→ Instructions for the task:
Across the records below, how many lines include the string "from"? Respond with the number only.

[Stored data entries]
*** Begin section ***

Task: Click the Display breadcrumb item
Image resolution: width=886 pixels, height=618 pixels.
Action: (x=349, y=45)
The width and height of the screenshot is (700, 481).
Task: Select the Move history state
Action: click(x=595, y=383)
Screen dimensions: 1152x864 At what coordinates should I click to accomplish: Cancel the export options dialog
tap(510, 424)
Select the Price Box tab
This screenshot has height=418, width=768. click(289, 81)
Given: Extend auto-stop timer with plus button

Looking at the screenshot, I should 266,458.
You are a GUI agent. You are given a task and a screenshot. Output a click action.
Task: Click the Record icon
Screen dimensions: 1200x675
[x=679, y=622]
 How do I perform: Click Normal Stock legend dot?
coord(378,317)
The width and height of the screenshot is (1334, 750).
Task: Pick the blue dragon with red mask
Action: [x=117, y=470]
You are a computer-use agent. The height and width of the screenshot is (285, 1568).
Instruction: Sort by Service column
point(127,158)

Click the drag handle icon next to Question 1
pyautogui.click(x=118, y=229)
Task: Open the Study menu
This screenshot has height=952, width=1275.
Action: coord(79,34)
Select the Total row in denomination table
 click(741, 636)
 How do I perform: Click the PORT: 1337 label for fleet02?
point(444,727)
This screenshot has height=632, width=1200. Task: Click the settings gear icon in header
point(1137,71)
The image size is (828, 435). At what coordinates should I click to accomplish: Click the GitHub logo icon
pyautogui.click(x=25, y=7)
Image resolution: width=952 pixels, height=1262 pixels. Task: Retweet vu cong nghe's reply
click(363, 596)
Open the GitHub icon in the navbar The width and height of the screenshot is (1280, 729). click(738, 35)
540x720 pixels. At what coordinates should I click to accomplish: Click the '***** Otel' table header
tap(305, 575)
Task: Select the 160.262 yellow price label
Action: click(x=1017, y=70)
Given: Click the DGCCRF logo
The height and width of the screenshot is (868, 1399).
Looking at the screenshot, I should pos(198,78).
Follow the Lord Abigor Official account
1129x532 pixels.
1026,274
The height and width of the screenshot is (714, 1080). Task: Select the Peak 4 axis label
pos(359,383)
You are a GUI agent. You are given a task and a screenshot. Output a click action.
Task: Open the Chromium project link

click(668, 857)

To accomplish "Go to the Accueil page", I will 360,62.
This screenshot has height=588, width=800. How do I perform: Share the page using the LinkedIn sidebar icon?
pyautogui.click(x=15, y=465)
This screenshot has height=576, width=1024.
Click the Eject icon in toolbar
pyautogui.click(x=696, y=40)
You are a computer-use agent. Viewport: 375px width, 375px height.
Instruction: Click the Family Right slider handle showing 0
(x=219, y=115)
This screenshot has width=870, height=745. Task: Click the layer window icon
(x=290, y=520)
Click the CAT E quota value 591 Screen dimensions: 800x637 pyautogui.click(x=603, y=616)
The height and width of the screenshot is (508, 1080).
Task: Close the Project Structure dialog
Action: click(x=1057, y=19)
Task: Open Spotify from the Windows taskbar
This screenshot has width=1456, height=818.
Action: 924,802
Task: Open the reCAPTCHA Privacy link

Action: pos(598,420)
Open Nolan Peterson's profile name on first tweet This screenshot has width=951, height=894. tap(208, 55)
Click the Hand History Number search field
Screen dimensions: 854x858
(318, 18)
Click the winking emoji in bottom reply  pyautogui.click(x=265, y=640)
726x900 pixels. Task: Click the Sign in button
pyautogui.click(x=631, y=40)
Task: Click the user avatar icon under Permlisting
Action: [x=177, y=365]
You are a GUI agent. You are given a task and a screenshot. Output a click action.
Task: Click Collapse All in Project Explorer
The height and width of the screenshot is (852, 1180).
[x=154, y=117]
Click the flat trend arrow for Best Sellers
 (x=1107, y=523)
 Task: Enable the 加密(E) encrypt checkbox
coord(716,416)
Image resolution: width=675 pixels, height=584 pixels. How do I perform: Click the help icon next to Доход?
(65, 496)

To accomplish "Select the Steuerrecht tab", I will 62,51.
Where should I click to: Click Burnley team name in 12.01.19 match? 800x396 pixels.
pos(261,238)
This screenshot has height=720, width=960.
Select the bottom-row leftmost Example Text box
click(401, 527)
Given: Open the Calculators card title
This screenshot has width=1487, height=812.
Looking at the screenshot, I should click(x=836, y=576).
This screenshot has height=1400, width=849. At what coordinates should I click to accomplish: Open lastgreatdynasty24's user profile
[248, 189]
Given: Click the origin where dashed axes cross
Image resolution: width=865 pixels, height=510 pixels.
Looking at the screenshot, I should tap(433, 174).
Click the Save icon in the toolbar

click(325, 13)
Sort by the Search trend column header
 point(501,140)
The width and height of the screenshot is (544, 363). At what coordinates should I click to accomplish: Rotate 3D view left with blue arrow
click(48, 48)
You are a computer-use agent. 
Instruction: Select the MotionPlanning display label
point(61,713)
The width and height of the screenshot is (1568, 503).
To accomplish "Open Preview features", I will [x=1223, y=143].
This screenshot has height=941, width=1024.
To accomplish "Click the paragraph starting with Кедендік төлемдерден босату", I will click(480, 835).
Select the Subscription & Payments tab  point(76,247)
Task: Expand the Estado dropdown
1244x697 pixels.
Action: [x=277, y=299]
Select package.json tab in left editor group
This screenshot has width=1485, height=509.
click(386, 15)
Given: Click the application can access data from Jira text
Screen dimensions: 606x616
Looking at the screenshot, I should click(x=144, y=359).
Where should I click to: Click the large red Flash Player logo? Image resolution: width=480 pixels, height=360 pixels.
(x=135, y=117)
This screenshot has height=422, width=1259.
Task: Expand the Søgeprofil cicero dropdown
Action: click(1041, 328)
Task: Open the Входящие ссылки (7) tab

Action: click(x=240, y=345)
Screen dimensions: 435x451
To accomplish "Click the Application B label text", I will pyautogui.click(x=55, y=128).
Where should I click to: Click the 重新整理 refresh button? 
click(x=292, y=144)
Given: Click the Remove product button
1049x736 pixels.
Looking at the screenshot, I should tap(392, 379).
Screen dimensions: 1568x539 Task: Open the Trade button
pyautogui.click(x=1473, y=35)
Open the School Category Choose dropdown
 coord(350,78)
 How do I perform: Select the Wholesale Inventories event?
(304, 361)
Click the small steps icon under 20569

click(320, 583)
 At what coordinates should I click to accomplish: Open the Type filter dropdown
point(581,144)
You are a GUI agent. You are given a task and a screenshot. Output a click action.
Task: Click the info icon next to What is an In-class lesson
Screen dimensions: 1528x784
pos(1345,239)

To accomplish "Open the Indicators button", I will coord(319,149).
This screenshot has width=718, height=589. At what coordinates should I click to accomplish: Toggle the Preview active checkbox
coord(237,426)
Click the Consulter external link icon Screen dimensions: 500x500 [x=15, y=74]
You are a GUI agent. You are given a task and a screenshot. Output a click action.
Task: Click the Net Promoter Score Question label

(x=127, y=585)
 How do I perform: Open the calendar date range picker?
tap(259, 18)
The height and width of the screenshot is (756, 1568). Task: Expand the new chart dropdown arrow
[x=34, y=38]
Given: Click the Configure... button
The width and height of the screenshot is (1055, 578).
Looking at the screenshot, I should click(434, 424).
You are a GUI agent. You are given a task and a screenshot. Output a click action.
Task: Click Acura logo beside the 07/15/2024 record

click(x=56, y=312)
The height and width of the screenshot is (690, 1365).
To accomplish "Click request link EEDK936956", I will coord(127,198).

*** End section ***

→ Task answer:
2